TALLAHASSEE ยท The Florida House on Tuesday overwhelmingly approved a controversial bill to allow student-led prayer at school events over protests by critics that it could be oppressive to members of some religions and open the door for an onslaught of lawsuits against local school boards.
It was the third time in less than a year the school prayer bill has passed the House. Even during a special session called last fall to balance the budget in the wake of Sept. 11, the House took time to battle over prayer. But the Senate did not even bring the last two bills up for debate, and the latest version again faces an uncertain fate there.
The bill (HB 667), passed on a 88-28 vote, would give local school boards the option of allowing a student-led "inspirational message" at graduations and noncompulsory school events.

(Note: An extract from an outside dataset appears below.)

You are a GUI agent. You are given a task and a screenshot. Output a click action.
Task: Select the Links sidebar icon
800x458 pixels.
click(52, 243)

Supporters said the bill, considered an important victory for school-prayer advocates, is particularly important in the wake of the terrorist attacks.

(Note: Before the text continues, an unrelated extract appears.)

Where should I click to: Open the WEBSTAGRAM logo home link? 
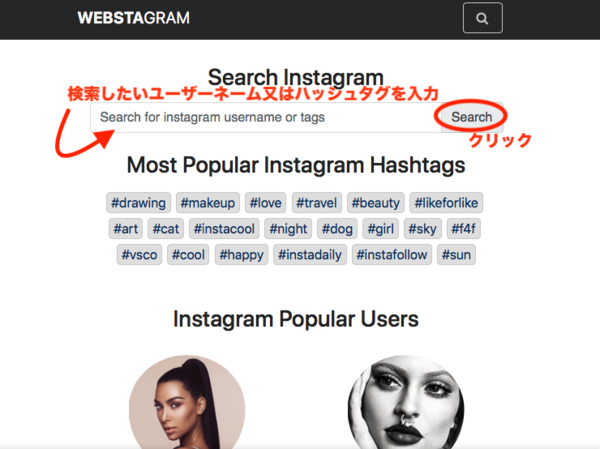tap(134, 18)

"This is not intended to advance any religion or religious belief," said Rep. Wilbert Holloway, D-Miami, the bill's sponsor. "When I first filed this bill [last spring] I did not know that on Sept. 11 the walls would be torn down and all religions of our nation would be drawn to our national cathedral to pray."
Holloway, a Baptist, said the bill provides for the "solemnization and memorialization" of secondary school events and ceremonies.
But critics say the measure is a ploy by Christian conservatives to dominate prayers in public schools. They argued that school events are not the place for prayer and call the bill unconstitutional, unnecessary and politically divisive.
"Our troops are dying in defense of religious freedom on foreign shores. But Tallahassee, Fla., is attempting to force the religious will of the majority on all the minority religions in our pluralistic society," said Rep. Mark Weissman, D-Parkland. Weissman, who is Jewish, accused the bill's supporters of "Talibanic rhetoric."
The Florida Legislature approved a prayer bill in 1996, but then-Gov. Lawton Chiles vetoed it. Since then, the Christian Coalition of Florida and other conservative organizations have lobbied for prayer legislation at nearly every lawmaking session.
Gov. Jeb Bush, who was supported by conservative Christian groups in his 1998 election, has not taken an official position on the bill.